Presidentti Halonen osallistui 27.1. 2022 Center of International Policy of African (CIP) järjestämään paneelikeskusteluun naisten voimaannuttamisesta ja johtajuudesta, jossa piti myös alkupuheenvuoron.
I am so happy to discuss with you today. Tanzania is very close to us Finns and close my heart as well. I am happy to collaborate with you again. Of course, Finland and Tanzania has a long-standing close partnership, too.
In recent years, Finland and Tanzania have also cooperated closely on the issue of women’s leadership and empowerment. If I dare say, this is one of the most important ingredients in building a prosperous, peaceful (and a happy) society.
Equality is of course a human right and it has strong value in itself. All people, regardless of their gender, religion, ethnicity, age or any other factor has their right to equal treatment in a society. In fact, the true strength of a society is measured on how it treats its most vulnerable people.

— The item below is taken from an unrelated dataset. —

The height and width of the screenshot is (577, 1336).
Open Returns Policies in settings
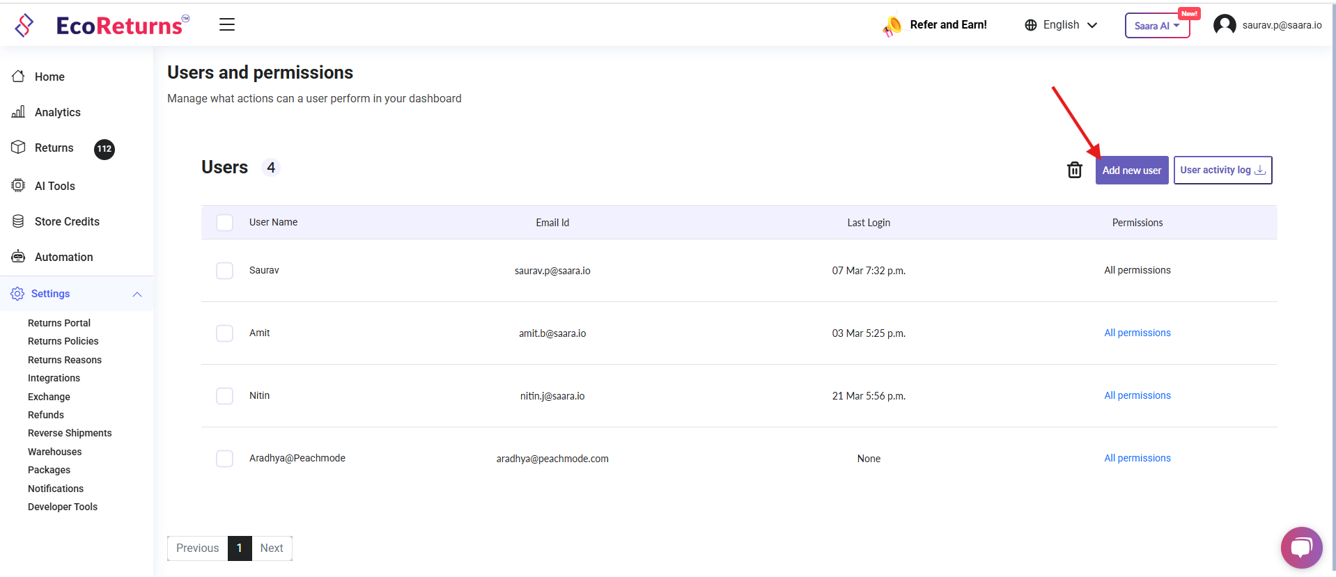pyautogui.click(x=63, y=341)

Numerous studies and examples show that gender equality, which is still not fully achieved anywhere in the world, is also good for the society as a whole. Countries that have make most progress towards gender equality simply do better.

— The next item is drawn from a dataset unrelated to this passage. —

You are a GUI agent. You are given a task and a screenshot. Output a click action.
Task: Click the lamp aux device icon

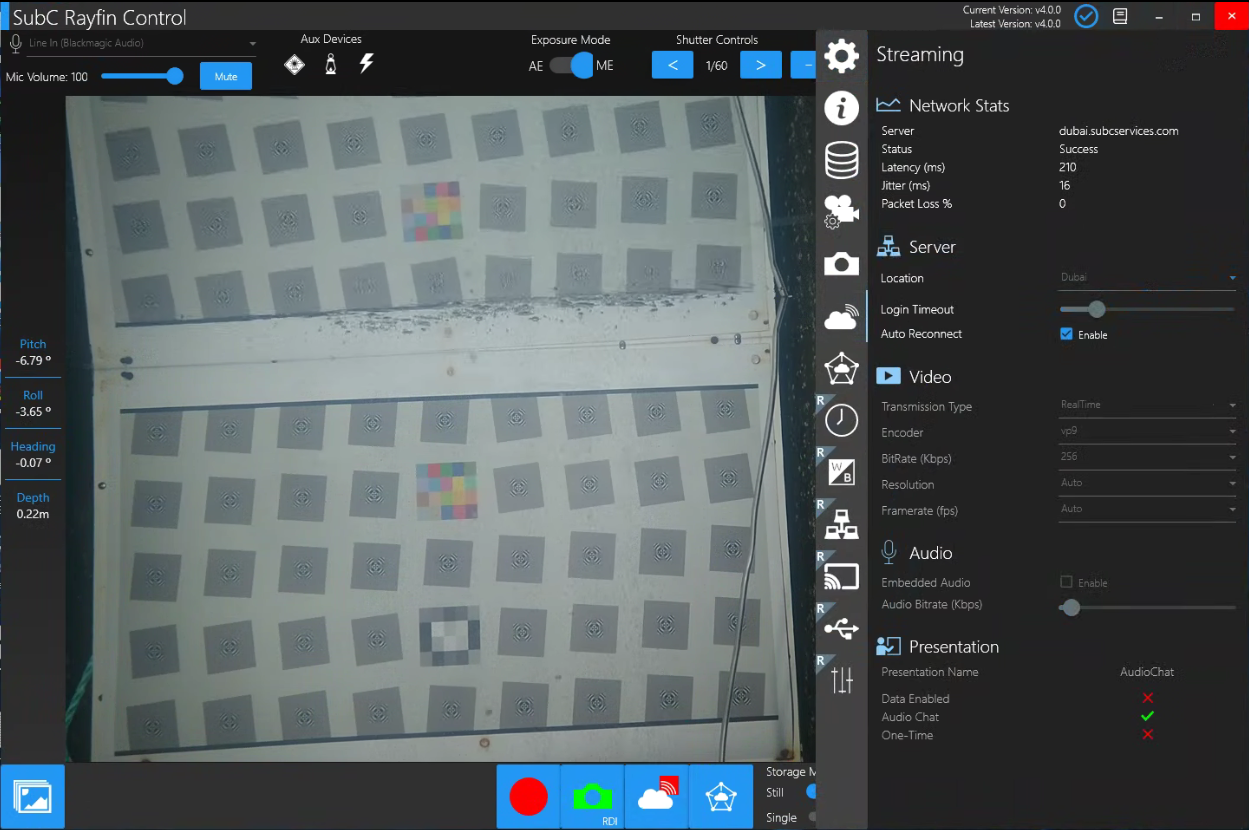[x=330, y=65]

This feels like a “no brainer”: leaving half of the population behind is a huge barrier to development and has a negative impact on economy and societies as a whole. Everyone suffers from gender inequality.

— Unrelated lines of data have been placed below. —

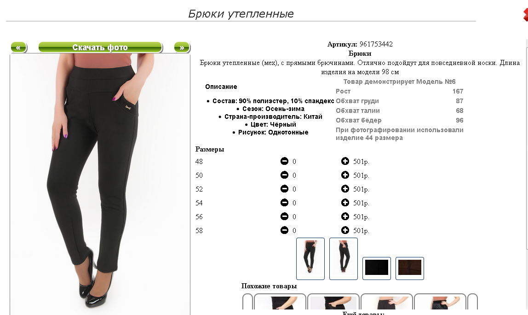Increase quantity for size 58
The image size is (528, 315).
345,230
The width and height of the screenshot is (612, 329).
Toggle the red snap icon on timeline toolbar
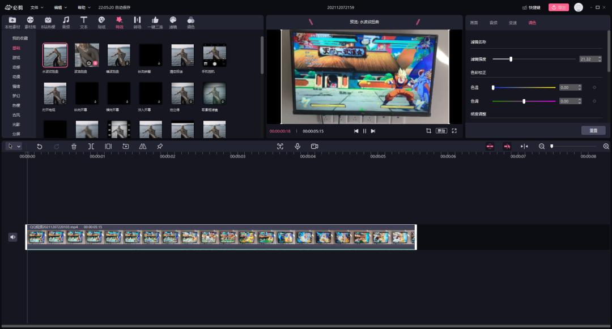(x=488, y=146)
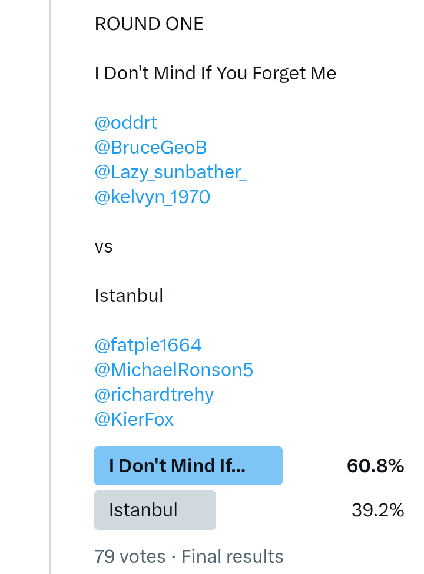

One of the recent steps to achieve gender equality globally has been the adoption of the Sustainable Development Goals. They intertwine social, ecological and economic development under one agenda. None of these three areas can be ignored and cannot be promoted only as separate parts. They do not compete with each other. On the contrary, they support each other.
The realization of gender equality is a key in all of this. Gender equality is one of the sustainable development goals, goal number 5. In addition, gender equality is cross-cutting theme throughout the whole agenda. Gender perspective must be mainstreamed in all work towards sustainable development.
Let’s take gender equality and peaceful societies, goals 5 and 16 as an example. Gender equality is an important predictor of peace. Gender equal countries are more likely to be prosperous and peaceful. On the other hand, women’s participation in peace processes results in more durable peace. I am a chairing research commission called Lancet-SIGHT Commission that is looking into the connection between gender equality, health and peaceful societies and we will release our report this year. I will be happy to share these results with you, too.
Tanzania has indeed taken big steps recently towards gender equality with the first female President and several female ministers in key positions.
President and other visible female politicians can be important role models for women and girls but also men and boys. It is important to show that women can become leaders.
However, there is an important point in this: one is never enough. There is always a risk that when one woman advances to the top job, there is a sense that “equality is achieved”. That is of course not true.
One woman can do a lot – but she can’t change the whole society. After that one woman, there has to be many more. When a female president are not just known for their gender, we have achieved more sustainable progress. Until that happens, we have to keep women’s leadership on the agenda. (I was the first female Foreign Minister in Finland in 1995, over 26 years ago – and I still continue to be the only one).
To ensure that women can achieve leadership positions at all levels, we need an attitude change and we have to break gender stereotypes and those harmful social norms that perpetuate gender inequality. The responsibility lies with both women and men to support the work.
The power of example should not be undermined. Women in leadership can encourage women to take up challenges, by their own example.
We also need examples of men who stand for gender equality and who break gender stereotypes. When we work for gender equality, we also have to stop and ask: have men been able to expand their space and their traditions? Harmful gender stereotypes often limit men’s options significantly, too.
Today, we have many good examples of excellent women leaders at the top around the world. What is sometimes not noticed, at the local level women are often actively involved.
COVID-19 has been a global disaster but it has also made women’s work more visible. Globally, over 70 % health care workers are women. Often their work is highly valued but underpaid. Also, women take care of most of the unpaid care work at home. This has been particularly significant during COVID. Yet, this work is often invisible. It is important that these shortcomings are taken into account in when we finally come out of this pandemic.
There are many issues that are crucial when we discuss women’s leadership and empowerment and I look forward to your views and discussion. Thank you!